The fiasco of amalgamation becomes clear

The big problem is getting more comments directly from Rob Ford

By Mike Comstock –

I was fortunate enough to sit in on a panel of Sue-Ann Levy (Sun), Royson James (Star) and Marcus Gee (Globe), moderated by John Tory (CFRB). Fixated as I am on Toronto becoming great again, this panel of pundits was like candy. I enjoyed a Toronto focused authoritative and certified talk, made even more poignant by the presences of Councillor Doug Ford observing at front row centre. After a bit of review of the first 100 days with the new mayor, the panel generally agreed that for them the big problem was getting more comments directly from Rob Ford. Like comedians knocking on the door of a joke writer, the group just didn’t have enough material. Doug gave the impression things were going just as planned.

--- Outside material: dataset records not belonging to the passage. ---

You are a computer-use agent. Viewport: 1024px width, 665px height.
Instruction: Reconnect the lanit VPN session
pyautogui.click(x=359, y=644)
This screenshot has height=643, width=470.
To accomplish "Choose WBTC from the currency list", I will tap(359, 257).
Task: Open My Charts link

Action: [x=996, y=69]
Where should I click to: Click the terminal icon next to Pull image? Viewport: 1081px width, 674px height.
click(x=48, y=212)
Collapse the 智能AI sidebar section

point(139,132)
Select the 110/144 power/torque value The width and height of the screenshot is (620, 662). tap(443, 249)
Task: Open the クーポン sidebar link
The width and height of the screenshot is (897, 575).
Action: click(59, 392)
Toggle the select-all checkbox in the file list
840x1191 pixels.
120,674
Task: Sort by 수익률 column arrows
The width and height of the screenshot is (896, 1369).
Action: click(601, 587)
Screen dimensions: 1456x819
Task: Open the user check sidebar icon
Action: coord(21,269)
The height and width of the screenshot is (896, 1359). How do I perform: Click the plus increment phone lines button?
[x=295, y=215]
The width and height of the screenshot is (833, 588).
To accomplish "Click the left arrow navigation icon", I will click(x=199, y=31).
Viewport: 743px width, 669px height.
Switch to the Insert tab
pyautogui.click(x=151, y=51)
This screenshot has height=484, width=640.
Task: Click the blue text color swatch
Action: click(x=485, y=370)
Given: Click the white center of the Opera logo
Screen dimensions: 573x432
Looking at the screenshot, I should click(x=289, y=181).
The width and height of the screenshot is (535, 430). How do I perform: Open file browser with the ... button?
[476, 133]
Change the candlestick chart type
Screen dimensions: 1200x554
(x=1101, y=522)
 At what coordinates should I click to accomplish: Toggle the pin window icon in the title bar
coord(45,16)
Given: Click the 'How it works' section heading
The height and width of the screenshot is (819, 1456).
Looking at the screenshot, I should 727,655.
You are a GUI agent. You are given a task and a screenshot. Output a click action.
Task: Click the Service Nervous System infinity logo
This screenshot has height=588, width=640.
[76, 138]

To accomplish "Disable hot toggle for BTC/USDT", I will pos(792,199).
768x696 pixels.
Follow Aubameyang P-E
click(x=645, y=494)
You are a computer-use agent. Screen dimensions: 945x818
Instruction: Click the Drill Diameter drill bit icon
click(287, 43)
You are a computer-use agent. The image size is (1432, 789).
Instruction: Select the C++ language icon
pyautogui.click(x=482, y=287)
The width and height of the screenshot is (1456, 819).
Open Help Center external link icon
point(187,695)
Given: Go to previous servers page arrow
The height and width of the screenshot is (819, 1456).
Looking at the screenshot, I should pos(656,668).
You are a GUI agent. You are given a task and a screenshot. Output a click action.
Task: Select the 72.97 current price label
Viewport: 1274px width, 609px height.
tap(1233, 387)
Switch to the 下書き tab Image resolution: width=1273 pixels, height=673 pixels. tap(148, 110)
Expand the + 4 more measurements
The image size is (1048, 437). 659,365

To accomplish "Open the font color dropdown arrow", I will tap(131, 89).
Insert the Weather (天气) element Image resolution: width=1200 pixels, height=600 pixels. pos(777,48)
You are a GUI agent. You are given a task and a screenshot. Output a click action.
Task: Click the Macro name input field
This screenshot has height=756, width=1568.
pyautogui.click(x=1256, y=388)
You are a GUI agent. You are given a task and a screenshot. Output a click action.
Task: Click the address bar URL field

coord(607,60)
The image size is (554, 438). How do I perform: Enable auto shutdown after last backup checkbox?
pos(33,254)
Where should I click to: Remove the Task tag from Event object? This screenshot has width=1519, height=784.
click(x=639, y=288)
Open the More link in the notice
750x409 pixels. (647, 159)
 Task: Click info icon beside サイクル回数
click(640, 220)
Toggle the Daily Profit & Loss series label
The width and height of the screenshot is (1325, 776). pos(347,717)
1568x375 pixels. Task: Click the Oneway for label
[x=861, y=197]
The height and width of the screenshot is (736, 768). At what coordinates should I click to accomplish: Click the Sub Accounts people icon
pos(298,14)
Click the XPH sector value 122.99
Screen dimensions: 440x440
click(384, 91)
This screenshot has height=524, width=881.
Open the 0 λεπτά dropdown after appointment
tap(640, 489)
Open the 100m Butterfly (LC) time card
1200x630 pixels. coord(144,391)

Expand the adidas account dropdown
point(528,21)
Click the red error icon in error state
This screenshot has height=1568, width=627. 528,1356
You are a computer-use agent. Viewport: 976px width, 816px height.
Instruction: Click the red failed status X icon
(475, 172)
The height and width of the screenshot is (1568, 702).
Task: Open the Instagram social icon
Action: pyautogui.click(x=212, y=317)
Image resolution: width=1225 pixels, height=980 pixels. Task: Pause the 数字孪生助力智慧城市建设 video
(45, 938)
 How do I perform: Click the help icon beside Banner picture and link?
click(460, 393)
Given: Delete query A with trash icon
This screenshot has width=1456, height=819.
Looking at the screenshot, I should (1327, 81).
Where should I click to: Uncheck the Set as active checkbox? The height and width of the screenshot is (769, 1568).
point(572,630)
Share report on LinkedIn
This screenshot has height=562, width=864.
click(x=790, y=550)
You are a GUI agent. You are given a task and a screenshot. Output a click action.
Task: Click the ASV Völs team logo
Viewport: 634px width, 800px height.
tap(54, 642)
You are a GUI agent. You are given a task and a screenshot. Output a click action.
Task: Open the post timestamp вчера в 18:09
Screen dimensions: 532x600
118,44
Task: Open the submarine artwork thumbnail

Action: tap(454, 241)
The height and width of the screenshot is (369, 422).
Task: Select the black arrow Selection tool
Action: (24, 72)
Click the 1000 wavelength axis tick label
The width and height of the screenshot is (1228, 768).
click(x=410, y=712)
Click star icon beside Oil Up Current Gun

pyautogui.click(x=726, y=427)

There is a definite schism between the three outlying community council areas and Downtown. The concerns arising within the old city and the new city are simply too different for it to be otherwise. And now15 years later we see why the collapsing of Metro government by amalgamation was not a good thing. Unfortunately we added to the problem when we made a stronger mayoral office rather than moving extra power to the community councils. The new city areas will be guiding administrative decisions for the older Downtown, which is a reversal of influences.

One person asked: “Speaking of assets the city should sell, the elephant in the room that nobody wants to speak about, is the Gardiner Expressway.” That question landed like a lead balloon. Each panelist knew Gardiner Expressway phrases: war on the car, toll roads, congestion fees, blockade to the waterfront, crowding on local roads, etc. Sue-Ann recalled that an environmental assessment has yet to report and was studying tearing part of it down. Royson would like it to come down, there by uniting the Star building to the Downtown core.

The city doesn’t have the money to rebuild it, improve it or even tear it down. New thinking by architects have found rebuilding it and its ramps as aesthetically pleasing from underneath—and separating it from an improved Lakeshore Blvd.—would be the least disruptive, least costly and provide better vehicular flow.

Everyone knows without saying that it will be a toll road eventually. Our Canada Pension Plan’s Investment Board saw fit to buy 10% of the 407-toll road this spring, for $895 million. Somebody would love to purchase the Gardiner, even if they had to replace it with a new model. This is “new thinking” but as a city we have no thought at all, it is the elephant in the room…etc.

The Toronto Association of BIAs has stumbled upon J.T Singh (, a young social researcher with a unique insight and new ideas about tourism and neighbourhood development. They are having him study and report on some of our neighbourhoods. About Toronto he asks, “Which is the bigger brand Paris or France, is it London or England”? Why then is Toronto always marketed as part of the Ontario package, Toronto with vineyards and Niagara Falls and Mounties in red surge suits? He finds Toronto’s image of itself cloudy and its tourism marketing unfocused. He asks, “yes our true differentiation is multiculturalism but how do we make that something we can share?” Where can you take a tourist to enjoy that aspect of the city? We have to begin work on that. We don’t even have a visitor centre.